Once, i have implemented the URI parser in JavaScript. It looks like the method of String prototype, so you are able to parse input strings in JavaScript-style:

var url = ‘https://blog.stevenlevithan.com/archives/parseuri’;
var url_parsed = url.parseUrl();

The source is located here:
http://with-love-from-siberia.blogspot.com/2009/07/url-parsing-in-javascript.html
Pingback: Trial and Erorr | Backseat Surfer
Mike says:

January 29, 2010 at 8:38 pm

I was using your parseUri class in JavaScript and noticed that the path “file.ext” is not considered a file by your script. It looks like it is expecting a preceding slash. I don’t know if this is a bug or just a feature that was left out. My work around was just some extra conditioning tests. Nice work on this class and thanks for posting it.
Steven Levithan says:

February 3, 2010 at 3:34 am

@Mike, in non-strict mode, a URL starting with a filename (i.e., no preceding slash) is treated as a host, for reasons explained elsewhere. Switch to strict mode and you should be OK.
Carter Cole says:

February 10, 2010 at 5:53 pm

your code is AWESOME! thanks for your stuff… i stole your dump function too 🙂 ive been looking for something like it for awhile
Anup Chatterjee says:

April 22, 2010 at 8:44 pm

Great and simple parser. But only one issue I have here – the open social type of url links do not work with your parser, e.g.
https://blog.stevenlevithan.com/user/@me/folder/@root
Pingback: Golingo: a great Titanium mobile Web game, open sourced for you | Intertech
Scott says:

May 27, 2010 at 1:59 pm

Hi Steven,

Thanks for the great code! If you’re still maintaining it, here’s an example of a url that has issues:

http://www.contemporaryartdaily.com/wp-content/uploads/2010/05/4.-AC-2010-InstallShot@Maccarone-NorthGallery-150×150.jpg
Steven Levithan says:

May 28, 2010 at 1:50 am

@Scott, that URL is invalid. The @ sign is supposed to be URL encoded as “%40”–if you make this change, parseUri will handle it fine.
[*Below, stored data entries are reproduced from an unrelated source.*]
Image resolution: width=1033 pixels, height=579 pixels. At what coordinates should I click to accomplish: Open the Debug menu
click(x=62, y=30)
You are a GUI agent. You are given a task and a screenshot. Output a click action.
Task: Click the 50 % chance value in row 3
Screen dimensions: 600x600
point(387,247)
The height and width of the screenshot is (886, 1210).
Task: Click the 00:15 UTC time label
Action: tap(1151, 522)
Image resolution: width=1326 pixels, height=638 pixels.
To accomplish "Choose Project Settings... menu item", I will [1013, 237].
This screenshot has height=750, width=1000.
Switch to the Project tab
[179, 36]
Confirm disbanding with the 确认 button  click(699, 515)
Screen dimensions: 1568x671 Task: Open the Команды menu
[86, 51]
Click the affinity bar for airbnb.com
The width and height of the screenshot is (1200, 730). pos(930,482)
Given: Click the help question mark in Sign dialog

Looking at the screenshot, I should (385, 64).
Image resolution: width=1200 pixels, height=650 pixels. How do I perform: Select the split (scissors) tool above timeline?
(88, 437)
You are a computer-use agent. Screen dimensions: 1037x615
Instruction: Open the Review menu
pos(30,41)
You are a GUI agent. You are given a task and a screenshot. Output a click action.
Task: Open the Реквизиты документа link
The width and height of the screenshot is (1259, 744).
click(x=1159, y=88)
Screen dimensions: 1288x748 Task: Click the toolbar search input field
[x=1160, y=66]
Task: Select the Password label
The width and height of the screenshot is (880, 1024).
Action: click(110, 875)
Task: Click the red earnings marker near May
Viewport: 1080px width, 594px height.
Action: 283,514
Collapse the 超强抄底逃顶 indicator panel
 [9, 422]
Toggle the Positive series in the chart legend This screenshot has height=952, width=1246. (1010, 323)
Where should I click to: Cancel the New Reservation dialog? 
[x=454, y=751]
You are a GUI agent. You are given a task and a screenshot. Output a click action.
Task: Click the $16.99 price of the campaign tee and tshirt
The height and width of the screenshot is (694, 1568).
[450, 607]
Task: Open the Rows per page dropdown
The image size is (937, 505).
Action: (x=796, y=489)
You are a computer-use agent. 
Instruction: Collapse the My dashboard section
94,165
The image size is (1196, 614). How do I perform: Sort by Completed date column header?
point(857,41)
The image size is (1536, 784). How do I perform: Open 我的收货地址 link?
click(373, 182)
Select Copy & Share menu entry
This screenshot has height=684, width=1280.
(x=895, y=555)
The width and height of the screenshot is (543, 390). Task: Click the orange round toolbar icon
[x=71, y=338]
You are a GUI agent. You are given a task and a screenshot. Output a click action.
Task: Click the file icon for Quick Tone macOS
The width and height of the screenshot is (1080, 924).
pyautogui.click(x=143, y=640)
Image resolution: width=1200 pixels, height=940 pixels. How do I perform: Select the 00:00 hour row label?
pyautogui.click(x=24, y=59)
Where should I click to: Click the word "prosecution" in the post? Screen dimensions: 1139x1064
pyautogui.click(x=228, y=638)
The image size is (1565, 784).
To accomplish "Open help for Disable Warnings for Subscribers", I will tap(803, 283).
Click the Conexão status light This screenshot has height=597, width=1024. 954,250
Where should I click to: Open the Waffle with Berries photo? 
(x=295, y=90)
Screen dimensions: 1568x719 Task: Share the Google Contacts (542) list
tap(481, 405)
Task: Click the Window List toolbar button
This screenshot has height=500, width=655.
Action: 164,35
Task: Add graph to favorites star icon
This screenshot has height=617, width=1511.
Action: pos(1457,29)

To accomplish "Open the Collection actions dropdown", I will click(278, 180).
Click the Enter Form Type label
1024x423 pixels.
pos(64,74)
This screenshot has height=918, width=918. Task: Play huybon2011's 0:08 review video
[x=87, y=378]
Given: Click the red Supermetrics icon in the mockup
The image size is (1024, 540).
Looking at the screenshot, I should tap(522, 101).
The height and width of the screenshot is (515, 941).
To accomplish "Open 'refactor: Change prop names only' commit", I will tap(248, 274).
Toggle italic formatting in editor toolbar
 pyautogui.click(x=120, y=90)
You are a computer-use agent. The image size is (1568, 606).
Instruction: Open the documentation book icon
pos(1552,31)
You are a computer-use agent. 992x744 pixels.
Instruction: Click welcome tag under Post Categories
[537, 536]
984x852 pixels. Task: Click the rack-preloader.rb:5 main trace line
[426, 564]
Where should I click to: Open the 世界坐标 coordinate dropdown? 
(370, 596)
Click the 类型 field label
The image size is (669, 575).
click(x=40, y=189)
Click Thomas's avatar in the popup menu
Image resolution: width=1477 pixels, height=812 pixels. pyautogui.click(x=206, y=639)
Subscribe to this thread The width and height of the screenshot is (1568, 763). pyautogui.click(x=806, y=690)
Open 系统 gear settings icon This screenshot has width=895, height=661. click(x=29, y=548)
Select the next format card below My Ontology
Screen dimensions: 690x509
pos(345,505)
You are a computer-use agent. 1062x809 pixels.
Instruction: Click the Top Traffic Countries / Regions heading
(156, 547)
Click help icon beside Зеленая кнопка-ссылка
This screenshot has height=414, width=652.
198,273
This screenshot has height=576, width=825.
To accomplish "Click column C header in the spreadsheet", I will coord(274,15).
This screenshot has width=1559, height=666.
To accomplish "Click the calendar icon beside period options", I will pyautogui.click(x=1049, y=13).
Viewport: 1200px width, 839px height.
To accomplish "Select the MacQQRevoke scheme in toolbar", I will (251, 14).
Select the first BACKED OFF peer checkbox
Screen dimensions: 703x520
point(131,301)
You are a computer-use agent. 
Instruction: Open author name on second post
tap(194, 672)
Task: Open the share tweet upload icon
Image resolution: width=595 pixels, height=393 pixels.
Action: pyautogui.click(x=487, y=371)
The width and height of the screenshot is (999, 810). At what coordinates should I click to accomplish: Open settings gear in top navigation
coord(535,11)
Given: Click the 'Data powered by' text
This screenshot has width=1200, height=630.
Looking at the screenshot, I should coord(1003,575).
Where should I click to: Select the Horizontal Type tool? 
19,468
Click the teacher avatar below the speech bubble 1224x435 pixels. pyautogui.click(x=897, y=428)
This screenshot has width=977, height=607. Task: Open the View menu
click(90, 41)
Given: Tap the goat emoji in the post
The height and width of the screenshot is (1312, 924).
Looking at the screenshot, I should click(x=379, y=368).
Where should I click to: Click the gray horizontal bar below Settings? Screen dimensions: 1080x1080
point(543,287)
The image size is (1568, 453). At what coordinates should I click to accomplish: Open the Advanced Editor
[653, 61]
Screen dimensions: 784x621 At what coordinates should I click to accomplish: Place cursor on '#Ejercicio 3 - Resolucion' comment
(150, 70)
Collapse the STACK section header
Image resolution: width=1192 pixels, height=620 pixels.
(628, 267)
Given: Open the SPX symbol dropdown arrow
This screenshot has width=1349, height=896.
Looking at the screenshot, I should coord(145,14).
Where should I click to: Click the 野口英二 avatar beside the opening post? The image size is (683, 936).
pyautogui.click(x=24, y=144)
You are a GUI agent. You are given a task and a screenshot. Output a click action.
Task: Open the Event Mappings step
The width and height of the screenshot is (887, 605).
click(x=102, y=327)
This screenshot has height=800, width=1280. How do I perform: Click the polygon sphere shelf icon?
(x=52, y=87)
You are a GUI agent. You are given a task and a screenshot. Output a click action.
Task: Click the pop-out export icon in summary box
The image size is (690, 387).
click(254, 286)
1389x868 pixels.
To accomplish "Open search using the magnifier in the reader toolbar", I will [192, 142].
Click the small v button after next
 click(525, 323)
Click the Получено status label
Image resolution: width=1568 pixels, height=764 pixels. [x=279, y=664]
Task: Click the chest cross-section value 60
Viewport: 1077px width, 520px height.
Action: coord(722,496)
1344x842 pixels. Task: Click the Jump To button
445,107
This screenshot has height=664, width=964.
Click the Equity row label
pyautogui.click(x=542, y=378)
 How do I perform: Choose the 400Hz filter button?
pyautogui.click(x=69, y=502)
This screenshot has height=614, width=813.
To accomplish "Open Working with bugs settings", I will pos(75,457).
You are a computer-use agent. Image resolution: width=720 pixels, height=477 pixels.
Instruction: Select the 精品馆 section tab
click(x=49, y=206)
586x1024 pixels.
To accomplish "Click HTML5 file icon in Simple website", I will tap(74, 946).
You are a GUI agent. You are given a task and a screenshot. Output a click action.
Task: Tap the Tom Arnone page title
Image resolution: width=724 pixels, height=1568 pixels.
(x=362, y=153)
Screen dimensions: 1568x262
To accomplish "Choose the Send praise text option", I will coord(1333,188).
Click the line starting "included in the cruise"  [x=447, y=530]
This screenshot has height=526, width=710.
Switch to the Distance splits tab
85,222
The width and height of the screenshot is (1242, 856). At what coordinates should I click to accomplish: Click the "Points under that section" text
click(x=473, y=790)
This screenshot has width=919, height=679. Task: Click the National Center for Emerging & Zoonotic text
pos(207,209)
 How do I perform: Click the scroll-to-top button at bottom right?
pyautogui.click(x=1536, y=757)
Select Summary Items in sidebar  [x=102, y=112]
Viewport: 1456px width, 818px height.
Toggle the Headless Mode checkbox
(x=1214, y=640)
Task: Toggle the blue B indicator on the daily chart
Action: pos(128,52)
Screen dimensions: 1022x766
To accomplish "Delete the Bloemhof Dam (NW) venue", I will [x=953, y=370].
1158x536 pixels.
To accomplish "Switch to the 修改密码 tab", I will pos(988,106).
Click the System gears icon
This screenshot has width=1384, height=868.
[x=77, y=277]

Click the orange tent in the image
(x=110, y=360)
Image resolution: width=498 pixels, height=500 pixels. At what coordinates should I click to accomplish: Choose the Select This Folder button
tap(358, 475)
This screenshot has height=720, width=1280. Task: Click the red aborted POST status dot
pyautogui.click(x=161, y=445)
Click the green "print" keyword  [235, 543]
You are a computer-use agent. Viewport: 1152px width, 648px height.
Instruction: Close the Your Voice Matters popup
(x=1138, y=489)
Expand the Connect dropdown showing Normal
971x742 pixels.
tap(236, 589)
FYI, you’re not the first person to request different handling for invalid uses of “@” (see Anup Chatterjee and Andrew Zitnay’s comments here), so perhaps it’s worth looking at changes to “loose” parsing mode, at least, in future versions of this script.
James says:

June 2, 2010 at 9:11 am

Awesome code. Ultimate Regex.
I found this letter >a< knocking around, which i present to you for insertion into the appropriate position in your surname.
Brandon Sterne says:

June 11, 2010 at 6:12 pm

Do you think it’s a bug that jQuery.url.setUrl(“script.js”).attr(“host”) returns script.js?

PHP’s parse_url, for example, is able to parse that string as the path.
Brandon Sterne says:

June 11, 2010 at 6:28 pm

Sorry, strict mode seems to address that, but the jQuery plugin doesn’t seem to use strict mode properly. I will investigate on that end. Thanks for the great parser!
Neeta says:

July 2, 2010 at 6:11 pm

Nice Function. It works 99% of the times..
I tried it with google search results url as given below and it broke.. query is null!!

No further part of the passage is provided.